For a lone eyewitness, a testimony of observing a living pterosaur at 2:30 a.m. might be dismissed as a dream; but two eyewitnesses would not both dream a pterosaur and than both forget waking up. In addition, this night involved two flying creatures, not one. The second apparent pterosaur appeared soon after the first one and flew in another direction. This looks to me like a solid testimony, giving credence to the idea that these two men saw two modern pterosaurs.
But this Florida sighting may be related to other encounters in the Southeast. The sightings as a whole make an accumulated case for the possibility of modern living pterosaurs.
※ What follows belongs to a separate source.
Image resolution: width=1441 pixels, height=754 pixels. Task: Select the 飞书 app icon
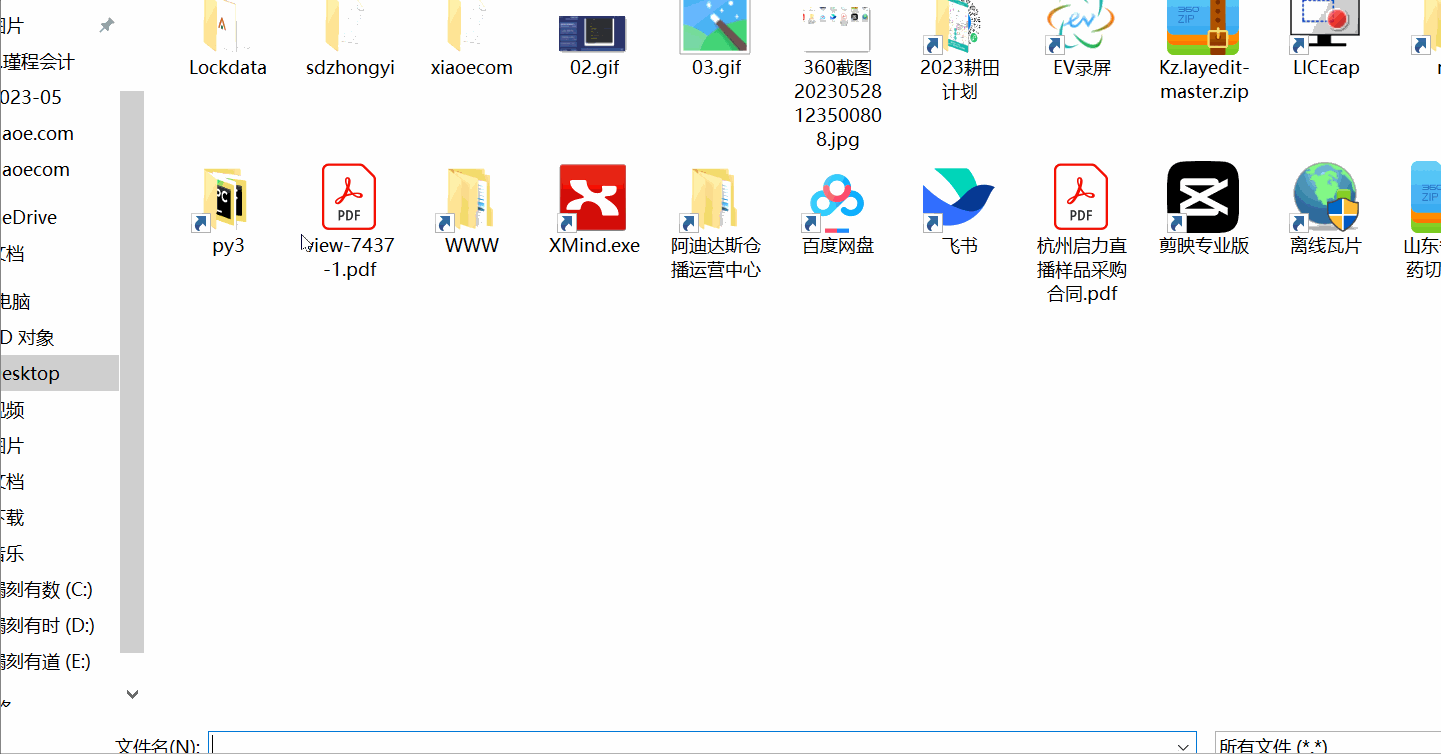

I know that Georgia seems a bit off topic, but the eyewitness in Winder, Georgia, also had two sightings, although they were separated by days, rather than by seconds in the Florida case. I’ll quote from the web page in question:
The sightings were just this past summer (2008). From the drawings the lady sent to me, I am calling this apparent pterosaur “Hammerhead Ropen.” The head appendage is somewhat similar to that of the creatures seen by Hodgkinson and Hennessy; but the beak and the appendage seem more like one continuous head-structure. The head-appendage has a somewhat curved shape. Both beak and head-appendage are more blunt than is in the sketches of the Hodgkinson-Hennessy creatures.
I don’t say that the Georgia creatures were of the same species as the Florida ones. The size difference is great. But there may be some relationship, for the environment is similar and the descriptions both strongly suggest a Rhamphorhynchoid pterosaur.